12. Na to pragnienie spotkania z Bogiem najgłębiej i najskuteczniej odpowiada liturgia, zwłaszcza w Eucharystii, w której możemy zjednoczyć się z ofiarą Chrystusa i karmić Jego Ciałem i Krwią. Pasterze muszą jednak dołożyć starań, aby poprzez odkrywanie i praktykowanie sztuki «mistagogicznej», tak cenionej przez Ojców Kościoła31, sens misterium dotarł do ludzkich sumień. Zadaniem pasterzy jest w szczególności troska o godne sprawowanie celebracji, z uwzględnieniem potrzeb różnych grup osób: dzieci, młodzieży, dorosłych, starców, niepełnosprawnych.

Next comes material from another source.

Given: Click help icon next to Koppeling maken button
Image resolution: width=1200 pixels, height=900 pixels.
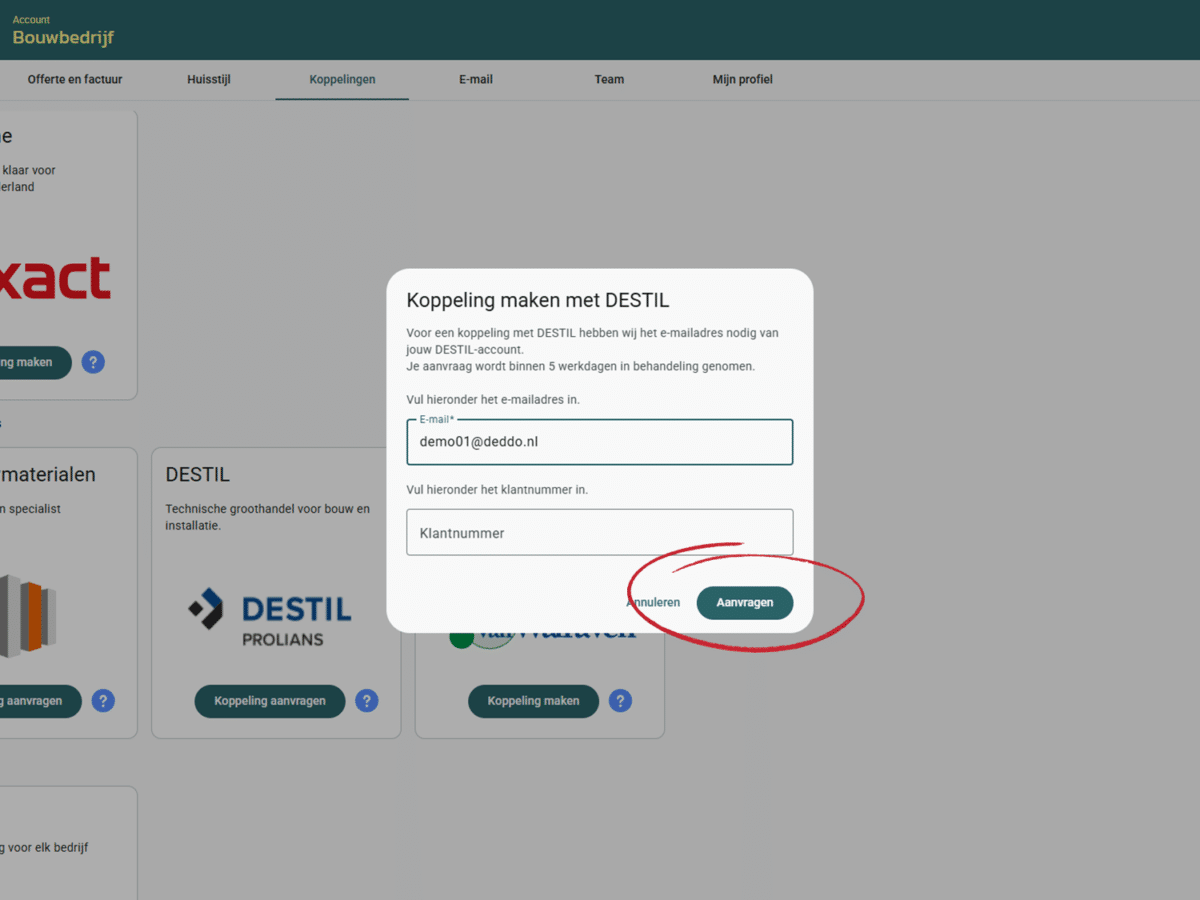Looking at the screenshot, I should (621, 701).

Wszyscy powinni czuć, że jest dla nich miejsce w naszych zgromadzeniach, dzięki czemu będą mogli poznać atmosferę panującą w pierwszej wspólnocie wierzących: «Trwali oni w nauce Apostołów i we wspólnocie, w łamaniu chleba i w modlitwach» (Dz 4, 42).

13. Doświadczeniem, do którego w naszych wspólnotach należy przywiązywać wielkę wagę, jest milczenie. Potrzebujemy go, «aby dać możność wsłuchania się w głos Ducha Świętego przemawiającego do serca, a także by osobistą modlitwę ściślej złączyć ze słowem Bożym i z oficjalną modlitwą Kościoła»32. W społeczeństwie, które żyje w coraz większym pośpiechu, niejednokrotnie ogłuszone przez hałas i rozpraszane przez sprawy ulotne, odkrycie wartości milczenia jest kwestią o znaczeniu życiowym. Nieprzypadkowo, także poza chrześcijaństwem, rozpowszechniają się praktyki medytacji, które kładą nacisk na skupienie. Dlaczego więc nie zacząć, z pedagogiczną odwagą, uczyć milczenia wykorzystując specyfikę doświadczenia chrześcijańskiego? Patrzmy na przykład Jezusa, który «wyszedł z domu i udał się na miejsce pustynne, i tam się modlił» (Mk 1, 35). Pośród różnych momentów i znaków w liturgii nie może zabraknąć milczenia.

14. Duszpasterstwo liturgiczne natomiast, poprzez wprowadzanie do poszczególnych celebracji, powinno starać się zaszczepić zamiłowanie do modlitwy. Musi przy tym, rzecz jasna, uwzględniać różne zdolności, wiek i kulturę wiernych; nie może jednak zadowalać się osiągnięciem «minimum». Pedagogię Kościoła winna cechować śmiałość. Bardzo ważną rzeczą jest uczenie wiernych wspólnego odmawiania Liturgii Godzin, która «jako publiczna modlitwa Kościoła, jest źródłem pobożności i pożywieniem dla modlitwy osobistej»33. Nie jest ona czynnością indywidualną lub «prywatną, lecz całego Ciała Kościoła (...) Wierni wezwani na Liturgię Godzin i na niej zebrani w jedności serc i głosów, czynią widocznym Kościół sprawujący misterium Chrystusa»34. Przywiązywanie szczególnej wagi do modlitwy liturgicznej niczego nie ujmuje modlitwie osobistej, przeciwnie, wymaga jej i ją zakłada35; dobrze łączy się też ona z innymi formami modlitwy wspólnotowej, zwłaszcza tymi, które są uznane i zalecane przez władze kościelne36.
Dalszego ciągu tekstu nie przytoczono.